Mélodies suspendues en territoire grec

Philippe Cornet
Philippe Cornet Journaliste musique

Avec Dust of Time, Eleni Karaindrou propose, une nouvelle fois, l’une des plus belles musiques du monde, de la trempe des sonorités infinies…

Des bordées d’accordéon mélancolique sont montées de la rue. De son balcon, Eleni envoie un généreux billet vers le tzigane bluffé. Déclaration d’amour pour toutes les musiques de c£ur, Eleni sait très bien que la sienne s’imprègne autant de l’histoire des Balkans que d’une recherche formelle conforme à son label, le très contemporain ECM.

Le nouvel album, Dust of Time, joue à nouveau de la combinaison unique d’orchestrations rigoureuses au service de  » mélodies suspendues « … Imitant le violon ou le piano qui ne veulent pas conclure, la main d’Eleni reste en l’air. Elle sourit. Il y a cet épanouissement-là aussi dans ses disques. Un sens de l’épure, un lyrisme insulaire aux sonorités claires qui se fondent dans une musique voyageuse. Généralement, l’économie de moyens domine le son, parfois, l’orchestration – sublime – nous emporte dans son mouvement ( Dance Theme). Dust of Time raconte une histoire et pas seulement celle du film de Theo Angelopoulos dont il est aussi la BO.  » Il n’y a que deux morceaux que Theo a utilisés dans le film, le neuvième et le quinzième titres, alors que j’ai composé cent minutes de musique.  »

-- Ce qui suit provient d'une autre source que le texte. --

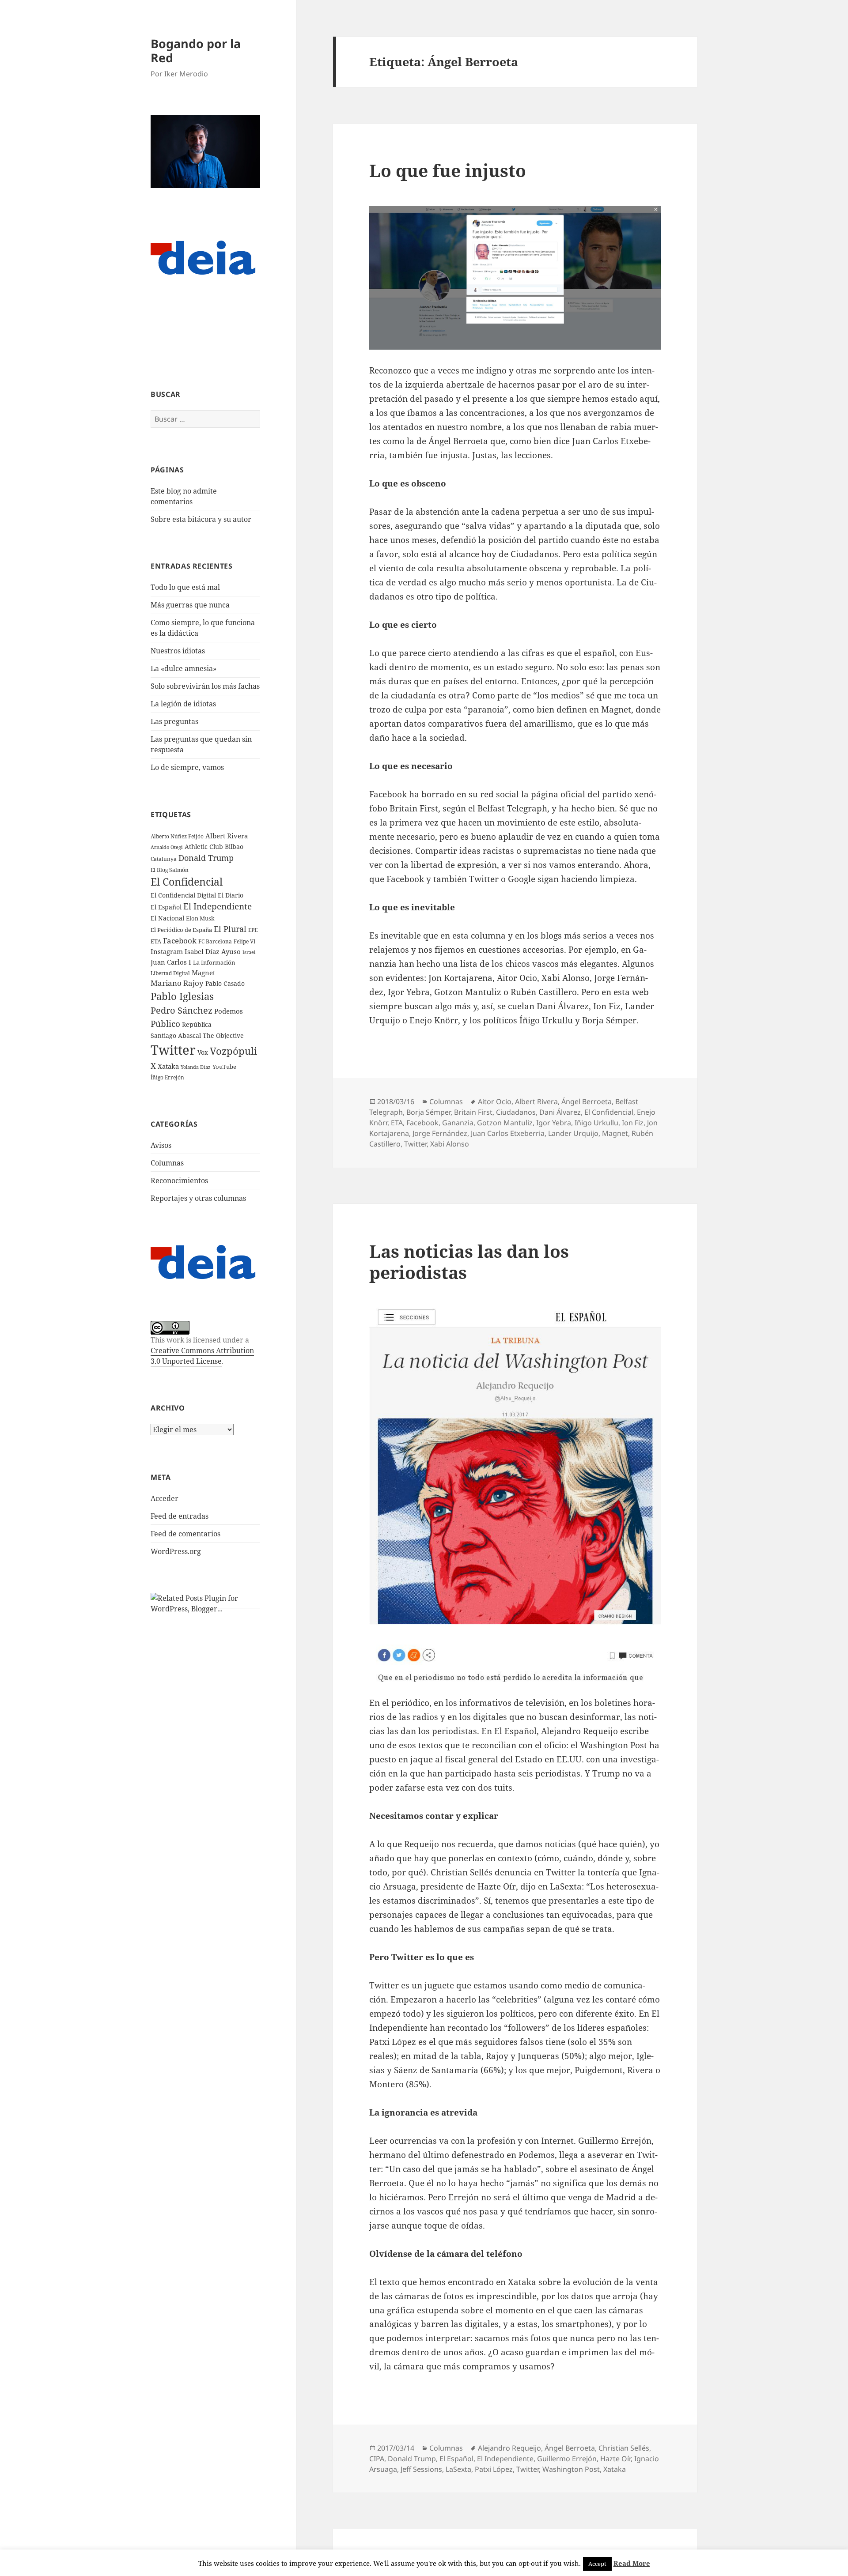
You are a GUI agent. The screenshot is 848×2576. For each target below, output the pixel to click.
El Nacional (167, 918)
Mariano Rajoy (177, 983)
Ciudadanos (516, 1112)
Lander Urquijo (573, 1133)
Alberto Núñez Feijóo (177, 836)
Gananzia (457, 1123)
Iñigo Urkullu (596, 1123)
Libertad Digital (170, 973)
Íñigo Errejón (167, 1077)
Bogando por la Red (196, 50)
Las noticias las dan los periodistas (469, 1261)
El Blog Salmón (170, 869)
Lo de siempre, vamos (187, 767)
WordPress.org (176, 1551)
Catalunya (164, 859)
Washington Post (571, 2469)
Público (165, 1024)
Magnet (203, 972)
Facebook (180, 940)
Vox (202, 1052)
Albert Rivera (226, 835)
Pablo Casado (225, 984)
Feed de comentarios (185, 1534)
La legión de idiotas (183, 704)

Ce qui se passe derrière les mots

Avec Angelopoulos, cinéaste naviguant entre fulgurances esthético-politiques ( Le Regard d’Ulysse) et £uvres plus hermétiques (traduisez : plus chiantes), la complicité dure depuis plus de trente ans.  » Généralement, Theo débarque ici et me raconte le scénario pendant plusieurs heures « , sourit-elle, tout en précisant que cette collaboration-là ou avec d’autres metteurs en scène n’en fait pas pour autant une  » compositrice pour le cinéma ou le théâtre « . Ses musiques ont trop d’orgueil pour être illustratives : Eleni s’inspire de ce qui se passe derrière les mots . Spirituelle au sens que Dieu est plutôt en nous qu’en gardien barbu suprême extérieur.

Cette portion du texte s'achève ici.